Modern Art

You are a famous abstract artist. Your latest work involves throwing paint at a range of canvases. Given the dimensions of your canvas and position and spread of each paint throw, you would like to know how many square centimetres of the final work are of a particular colour.

Input

Read the first line to obtain 3 space separated integers: the height $H$ of the canvas in cm, the width $W$ of the canvas in cm, and the number of paint throws $N$.

What follows are $N$ lines ($N \le 50$), representing the paint throws in the order they were thrown in. Each line contains 3 integers and a single character, separated by spaces. The first two integers are the $x$ and $y$ coordinates (in cm) for the paint throw ($0 \le x_i < W$, $0 \le y_i < H$). The third integer is the spread in cm (explained below). The final character indicates the colour of the paint being thrown.

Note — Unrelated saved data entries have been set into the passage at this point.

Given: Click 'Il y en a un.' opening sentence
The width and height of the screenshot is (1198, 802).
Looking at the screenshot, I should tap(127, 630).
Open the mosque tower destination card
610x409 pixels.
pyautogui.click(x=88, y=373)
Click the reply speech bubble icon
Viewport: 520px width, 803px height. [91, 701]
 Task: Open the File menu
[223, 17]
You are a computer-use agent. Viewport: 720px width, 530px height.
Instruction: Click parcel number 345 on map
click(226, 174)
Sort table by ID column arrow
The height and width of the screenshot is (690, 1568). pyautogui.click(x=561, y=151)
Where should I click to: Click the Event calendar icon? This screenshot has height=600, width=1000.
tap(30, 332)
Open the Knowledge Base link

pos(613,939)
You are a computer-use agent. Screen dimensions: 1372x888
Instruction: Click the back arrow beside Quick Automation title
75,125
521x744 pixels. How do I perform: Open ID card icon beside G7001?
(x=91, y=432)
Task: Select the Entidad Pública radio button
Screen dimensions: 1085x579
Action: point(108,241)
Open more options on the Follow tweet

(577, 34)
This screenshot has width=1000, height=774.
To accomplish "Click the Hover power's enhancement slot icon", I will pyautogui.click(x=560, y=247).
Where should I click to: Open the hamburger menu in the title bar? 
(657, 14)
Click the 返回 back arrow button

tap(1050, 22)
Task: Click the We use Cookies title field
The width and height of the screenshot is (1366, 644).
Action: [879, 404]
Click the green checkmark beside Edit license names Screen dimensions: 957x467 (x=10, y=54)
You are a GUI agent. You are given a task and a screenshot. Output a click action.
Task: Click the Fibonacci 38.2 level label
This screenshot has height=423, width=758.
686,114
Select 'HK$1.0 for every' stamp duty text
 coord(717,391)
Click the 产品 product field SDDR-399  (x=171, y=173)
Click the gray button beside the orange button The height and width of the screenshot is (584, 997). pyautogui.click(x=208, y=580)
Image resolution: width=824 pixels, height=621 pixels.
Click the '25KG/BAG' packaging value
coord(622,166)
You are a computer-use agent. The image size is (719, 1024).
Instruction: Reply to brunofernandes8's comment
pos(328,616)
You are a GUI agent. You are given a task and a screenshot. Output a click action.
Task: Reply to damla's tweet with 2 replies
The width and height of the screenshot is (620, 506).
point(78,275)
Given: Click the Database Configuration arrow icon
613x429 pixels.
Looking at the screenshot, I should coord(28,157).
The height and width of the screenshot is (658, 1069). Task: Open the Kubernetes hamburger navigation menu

The last line contains a single character, indicating a colour $C$.

Output

Print a single integer, the number of square centimetres painted with the colour $C$ in the final artwork. Note that more recently thrown colours might cover previous colours.

Subtasks

• Subtask 1 (75%): Small canvases where $1 \le H, W \le 100$
• Subtask 2 (25%): Large canvases where $1 \le H, W \le 1{,}000{,}000$

Spread

Paint always covers the square at the coordinates given. The spread indicates how many squares from the centre square the paint spreads. The overall coverage of a single throw is always a square shape. For example, a spread of 1 at coordinates (2, 1) would cover 9 square centimetres.

Sample Explained

In sample 1, you are given a canvas 5 cm high and 4 cm wide. A purple (p) colour is shown at coordinates (0, 0) with a spread of 0. A cyan (c) colour is also shown at coordinates (3, 2). The final square centimetre coverage of cyan (c) is therefore 6.